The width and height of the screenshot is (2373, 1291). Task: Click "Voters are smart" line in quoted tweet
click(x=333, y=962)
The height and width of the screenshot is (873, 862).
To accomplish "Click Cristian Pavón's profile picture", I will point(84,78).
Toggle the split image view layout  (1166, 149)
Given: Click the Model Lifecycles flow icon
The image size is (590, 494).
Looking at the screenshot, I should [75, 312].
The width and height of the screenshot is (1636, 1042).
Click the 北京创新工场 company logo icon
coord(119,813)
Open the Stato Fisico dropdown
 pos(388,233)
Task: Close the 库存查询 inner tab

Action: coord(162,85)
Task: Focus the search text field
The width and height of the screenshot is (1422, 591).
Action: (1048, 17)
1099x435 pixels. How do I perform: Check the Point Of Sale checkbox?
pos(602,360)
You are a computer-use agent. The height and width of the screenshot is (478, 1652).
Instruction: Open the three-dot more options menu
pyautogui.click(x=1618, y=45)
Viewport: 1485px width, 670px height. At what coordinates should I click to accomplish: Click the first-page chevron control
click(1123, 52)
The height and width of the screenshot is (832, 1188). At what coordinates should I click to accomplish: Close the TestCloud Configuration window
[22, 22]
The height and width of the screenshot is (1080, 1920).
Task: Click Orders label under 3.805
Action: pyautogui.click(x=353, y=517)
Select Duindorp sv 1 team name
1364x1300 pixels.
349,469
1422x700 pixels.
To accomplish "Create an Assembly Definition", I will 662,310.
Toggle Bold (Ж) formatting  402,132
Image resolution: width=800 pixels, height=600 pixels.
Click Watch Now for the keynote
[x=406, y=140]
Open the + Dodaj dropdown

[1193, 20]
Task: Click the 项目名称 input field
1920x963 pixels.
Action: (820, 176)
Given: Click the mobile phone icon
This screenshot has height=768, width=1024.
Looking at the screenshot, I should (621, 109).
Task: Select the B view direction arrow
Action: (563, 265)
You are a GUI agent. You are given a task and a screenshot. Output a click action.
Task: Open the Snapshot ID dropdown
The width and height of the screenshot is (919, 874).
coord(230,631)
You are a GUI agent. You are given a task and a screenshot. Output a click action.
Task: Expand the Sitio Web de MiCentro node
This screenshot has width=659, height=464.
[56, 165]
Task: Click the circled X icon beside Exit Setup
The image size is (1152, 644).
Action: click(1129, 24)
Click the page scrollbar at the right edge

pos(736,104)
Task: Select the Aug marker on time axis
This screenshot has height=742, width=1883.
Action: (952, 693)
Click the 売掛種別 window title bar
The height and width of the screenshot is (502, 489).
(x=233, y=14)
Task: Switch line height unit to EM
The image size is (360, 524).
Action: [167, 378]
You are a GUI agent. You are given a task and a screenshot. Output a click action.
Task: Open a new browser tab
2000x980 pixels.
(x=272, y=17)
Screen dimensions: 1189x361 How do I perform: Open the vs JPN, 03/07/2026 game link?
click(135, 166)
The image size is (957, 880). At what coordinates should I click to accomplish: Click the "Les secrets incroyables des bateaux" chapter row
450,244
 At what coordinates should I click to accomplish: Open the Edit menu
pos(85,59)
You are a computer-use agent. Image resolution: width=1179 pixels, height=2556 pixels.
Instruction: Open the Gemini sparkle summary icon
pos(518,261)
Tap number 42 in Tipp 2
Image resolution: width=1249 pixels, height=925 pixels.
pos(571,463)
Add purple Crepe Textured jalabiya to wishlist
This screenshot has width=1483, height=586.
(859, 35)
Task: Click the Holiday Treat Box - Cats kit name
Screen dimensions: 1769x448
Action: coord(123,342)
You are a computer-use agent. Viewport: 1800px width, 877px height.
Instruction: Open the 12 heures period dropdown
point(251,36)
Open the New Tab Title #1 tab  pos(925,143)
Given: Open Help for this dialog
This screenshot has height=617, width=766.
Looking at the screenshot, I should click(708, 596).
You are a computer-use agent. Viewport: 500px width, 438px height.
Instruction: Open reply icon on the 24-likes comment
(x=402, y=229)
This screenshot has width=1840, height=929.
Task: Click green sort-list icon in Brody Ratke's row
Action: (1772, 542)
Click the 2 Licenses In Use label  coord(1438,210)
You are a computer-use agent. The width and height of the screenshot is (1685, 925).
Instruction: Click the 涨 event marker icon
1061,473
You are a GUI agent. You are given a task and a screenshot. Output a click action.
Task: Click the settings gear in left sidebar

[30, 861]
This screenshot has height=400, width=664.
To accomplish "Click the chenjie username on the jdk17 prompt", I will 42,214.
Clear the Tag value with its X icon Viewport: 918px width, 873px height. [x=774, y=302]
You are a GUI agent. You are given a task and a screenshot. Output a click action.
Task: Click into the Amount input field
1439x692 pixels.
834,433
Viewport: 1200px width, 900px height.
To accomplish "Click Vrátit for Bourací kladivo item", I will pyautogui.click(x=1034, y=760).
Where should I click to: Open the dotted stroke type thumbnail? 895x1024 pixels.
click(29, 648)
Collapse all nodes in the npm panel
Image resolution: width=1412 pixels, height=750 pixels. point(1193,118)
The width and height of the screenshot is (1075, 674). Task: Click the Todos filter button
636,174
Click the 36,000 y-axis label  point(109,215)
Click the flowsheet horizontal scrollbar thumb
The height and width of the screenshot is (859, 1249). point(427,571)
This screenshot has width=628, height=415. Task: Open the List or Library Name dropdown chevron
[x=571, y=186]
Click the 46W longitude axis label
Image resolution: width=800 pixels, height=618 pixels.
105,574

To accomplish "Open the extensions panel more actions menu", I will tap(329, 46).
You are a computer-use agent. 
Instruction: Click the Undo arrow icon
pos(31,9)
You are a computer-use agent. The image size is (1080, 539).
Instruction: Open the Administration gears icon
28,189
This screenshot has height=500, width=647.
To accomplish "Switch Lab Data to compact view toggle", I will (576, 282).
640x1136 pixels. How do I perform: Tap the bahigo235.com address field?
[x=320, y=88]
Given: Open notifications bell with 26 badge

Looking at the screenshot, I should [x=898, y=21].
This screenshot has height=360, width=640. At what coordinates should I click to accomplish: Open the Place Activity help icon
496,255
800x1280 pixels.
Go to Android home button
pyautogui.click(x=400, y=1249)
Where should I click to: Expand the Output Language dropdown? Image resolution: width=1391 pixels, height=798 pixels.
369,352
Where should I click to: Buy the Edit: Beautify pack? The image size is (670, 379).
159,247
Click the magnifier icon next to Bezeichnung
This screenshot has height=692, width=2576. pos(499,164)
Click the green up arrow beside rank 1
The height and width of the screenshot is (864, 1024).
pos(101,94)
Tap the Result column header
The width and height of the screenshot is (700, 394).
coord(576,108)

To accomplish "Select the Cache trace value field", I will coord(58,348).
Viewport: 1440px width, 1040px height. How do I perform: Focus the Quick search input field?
• • • • •
List all lines from the entries that include the word "Switch".

Task: Switch line height unit to EM
To accomplish "Switch Lab Data to compact view toggle", I will (576, 282).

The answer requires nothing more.